View Full Version : future computing (games/simulators)



hrgiger
12-06-2007, 06:40 PM
So, do you ever think it will be possible to create a complete virtual world (yes, like the Matrix)? I mean, computer games have increased in complexity over the years and are so much better then the pong and pac-man days but they're still pretty pathetic as far as simulating a real virtual world. It's probably why I don't spend a lot of time playing games, I just don't think they're complex enough yet to entertain me for long. I hate when I get to the point of the game where I realize it's painfully obviously running through a series of expected/anticipated behaviours and reactions. Booooring.
Playing a game where you have to go to the evil leaders lair and dispatch him are fine, but on the way I want to stop at a random house, break in and tie up the owners (hell maybe dispatch them too if they're the wrong political affiliation) , root through their junk drawers and garage, take a butcher knife and stab holes in the furniture, and then maybe nail gun the furniture to the ceiling. Granted, you could argue that you could make a game to do just that, but I'm not talking about pre-ordained actions and reactions, I'm talking about programming real world objects that all have specific real world properties that have virtually no restrictions on how they are or can be used. All done at runtime.
Obviously, this kind of virtual reality is not possible with current computer architecture and silicione computing. I just wonder what the future holds in how complex simulation can become.
Also, how will our interface with computers change and how much more immersive will it become?

warrenwc
12-06-2007, 07:08 PM
Funny,
I just read that a computer simulation expert said that the odds were good that we are all just self-aware programs living in a simulation now.:alien: :caffeine:

jin choung
12-06-2007, 10:43 PM
yes. it will be possible.

we have ray tracing that can emulate the properties of light now. we have physics models that can simulate the properties of cloth and fluids and in real time applications, the ability to have "rag dolls" and crates that bounce and drop as you would expect. we'll only get more and more of this in real time as computers get faster... which they inexorably do.
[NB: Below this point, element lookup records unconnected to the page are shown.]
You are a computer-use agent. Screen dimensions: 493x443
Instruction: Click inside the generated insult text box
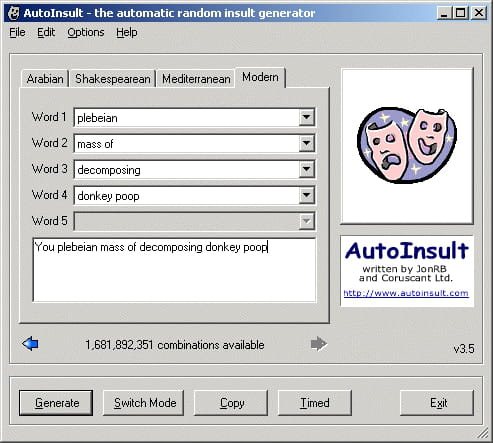pos(174,270)
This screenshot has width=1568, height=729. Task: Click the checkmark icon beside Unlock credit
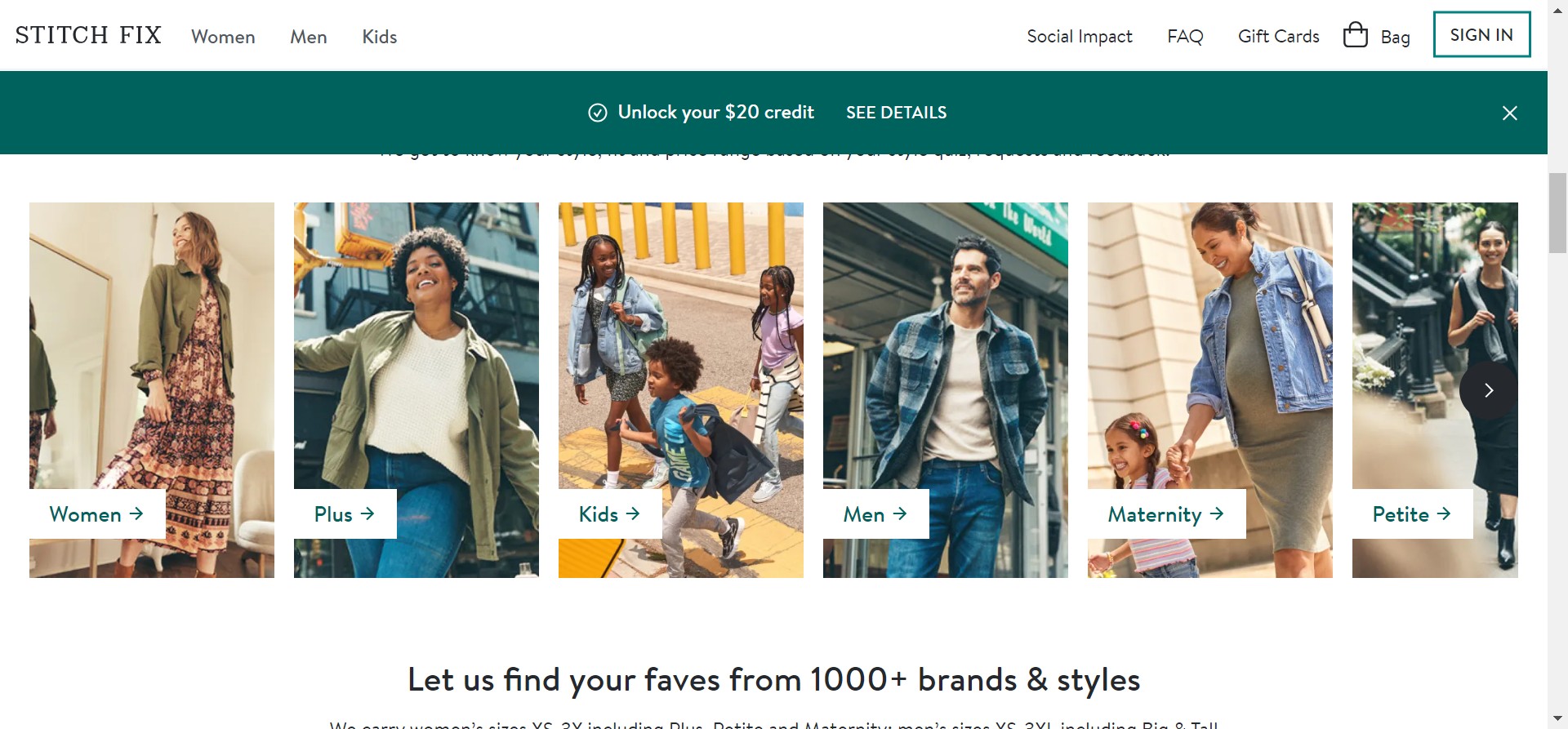pos(598,113)
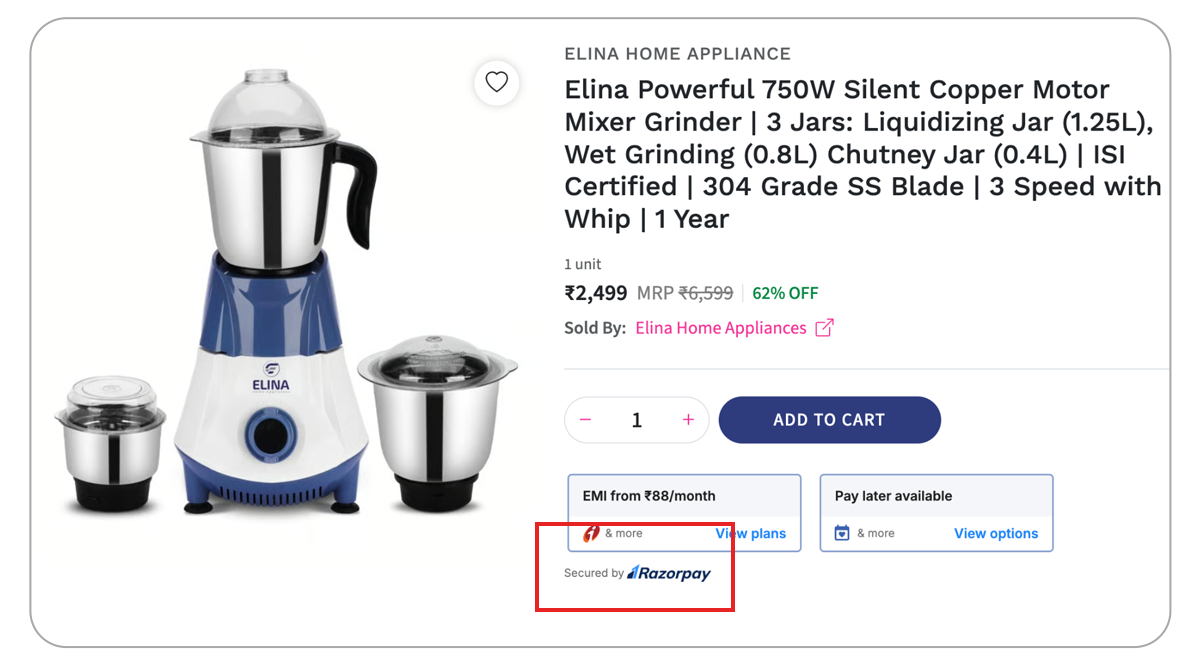Open seller page via external link icon

824,328
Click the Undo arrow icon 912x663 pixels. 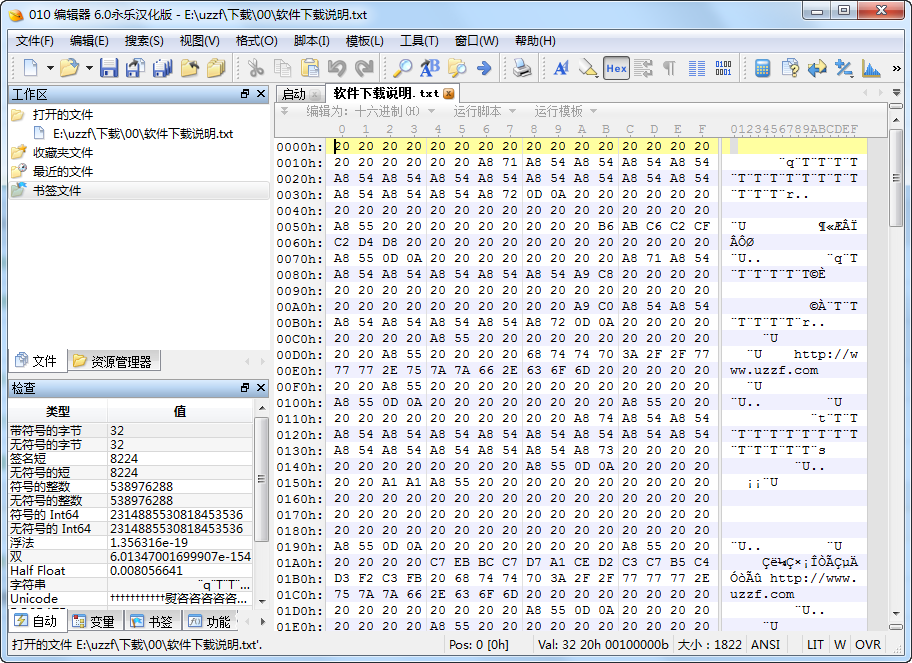pyautogui.click(x=337, y=68)
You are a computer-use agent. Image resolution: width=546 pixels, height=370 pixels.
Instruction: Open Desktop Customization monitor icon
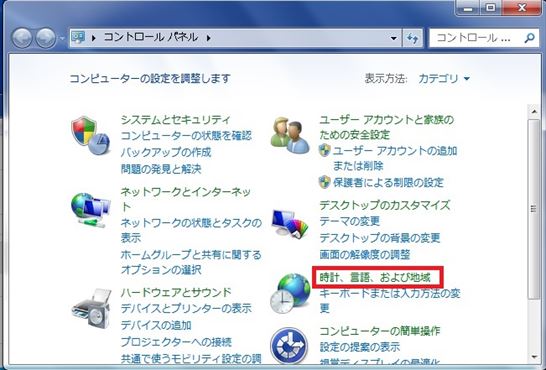(x=290, y=223)
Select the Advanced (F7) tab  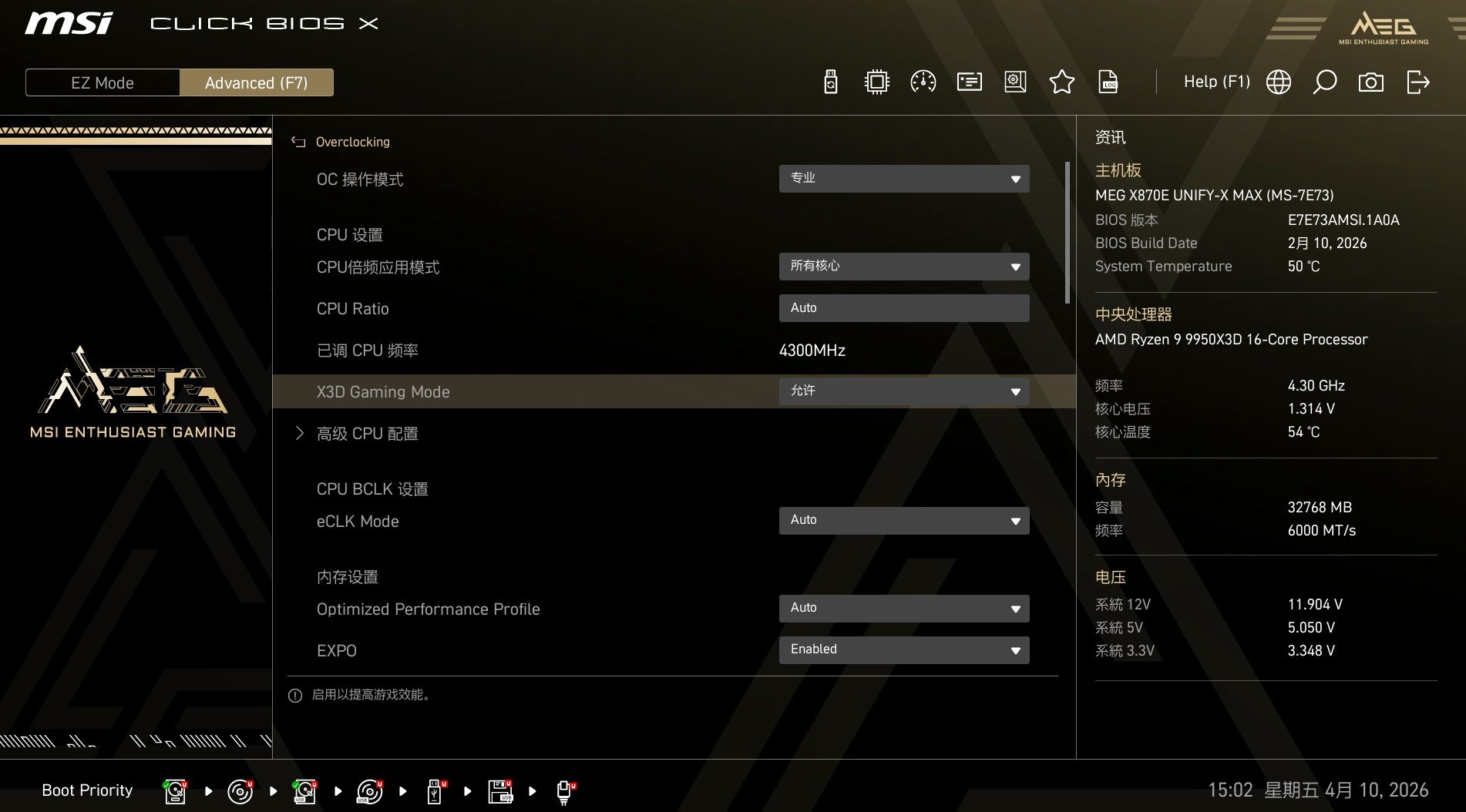coord(257,82)
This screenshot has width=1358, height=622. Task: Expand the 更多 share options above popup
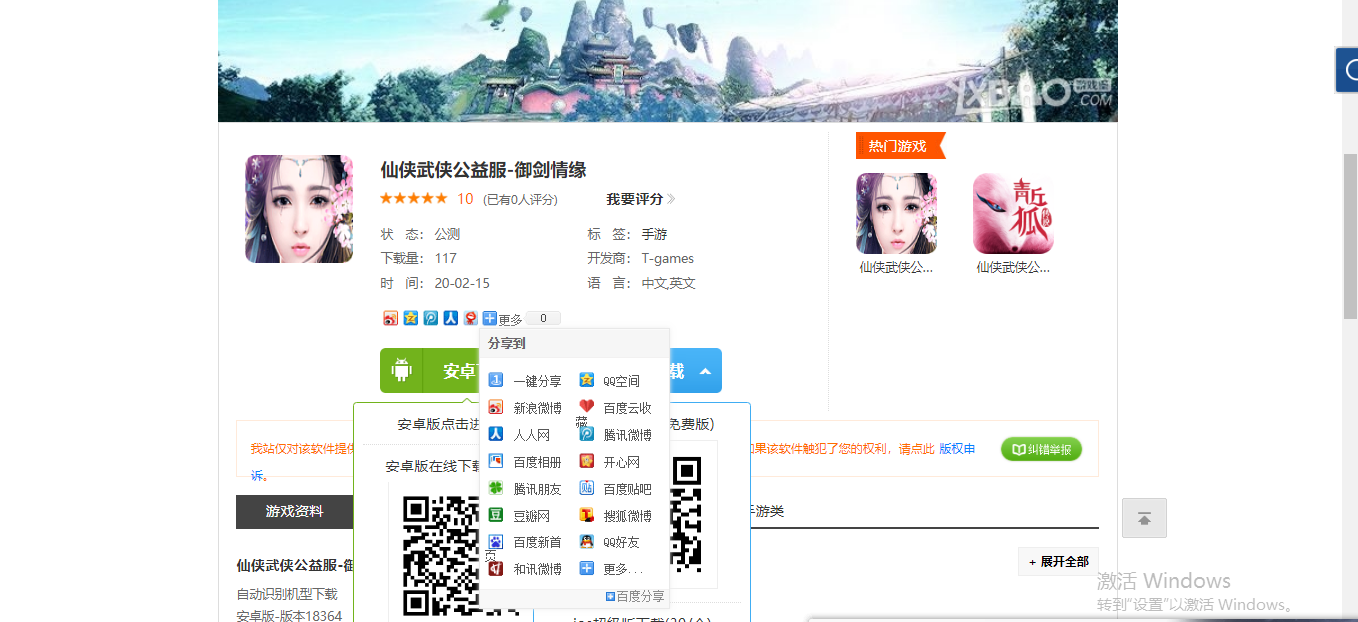[x=502, y=319]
the issue will be HOW MUCH of reality will we want and be able to calculate.

--------------------------------------------------------------------------
not even a question of if what you talk about in terms of "macro reality" will be simulated.

from 1900 to 2000, we went from horse drawn cart to stealth planes... from steam power to nuclear... from expensive books to dirt cheap and ubiquitous internet....

that's just 100 years. and going over a pretty big technology "hump".... stuff is accelerating ever faster now.

IMAGINE what it's going to be like if humanity is around in 1000 years?
--------------------------------------------------------------------------

but i don't think you can simulate EVERY BIT of reality... that is, down to elemental forces, chemical reactions, biological systems and quantum phenomena.

there's the issue of trying to simulate quantum phenoms with non quantum, classical computing...

but then we may get quantum computers....
-------------------------------------------------------------------------

a really interesting computing idea is whether you can create a computer that is big enough and fast enough to simulate THE UNIVERSE (every force, every particle, every square planck length of space).

i think generally, scientists don't think THAT'S possible....

and then there's the notion that universe itself may BE a gigantic computer.
--------------------------------------------------------------------------

another interesting frontier will be broached when computers are large and fast enough to store and simulate a human BRAIN in real time.... gonna happen in our lifetimes.

-------------------------------------------------------------------------

interfaces will eventually be neurological.

our natural impulses drive the simulation, the simulation feedback results right back into our senses and route them straight into the brain.

big issue NOW is how do you make a high speed interface that doesn't create an infection problem... even with a matrix like jack in the back, there is going to be a region between skin and metal/plastic that will not heal over... dangerous.

best way i can think is surgically and directly "splice" into nerves INSIDE the body and then leave a wireless antenna in the body. then you sew up and there is no open wound.

but then we'll have to perfect a way of wirelessly providing power or charging a power supply (exists now but not perfect yet).

jin

jin choung
12-06-2007, 10:44 PM
ever read snow crash hr? it'll be right up your alley.

jin

JCG
12-06-2007, 11:09 PM
...That makes me wonder... If the nerological implant controls the actions of our character in the game, we need to switch off the neurological signals going down to our limbs while the game is running. Otherwise, when we run in the game, we'd run in the living room and break something (like ourselves). So, if the computer freezes in the middle of the game, how are we going to switch our limbs back on to reboot the computer?

hrgiger
12-07-2007, 12:29 AM
No, never read snow crash. We'll definately look into it. Author?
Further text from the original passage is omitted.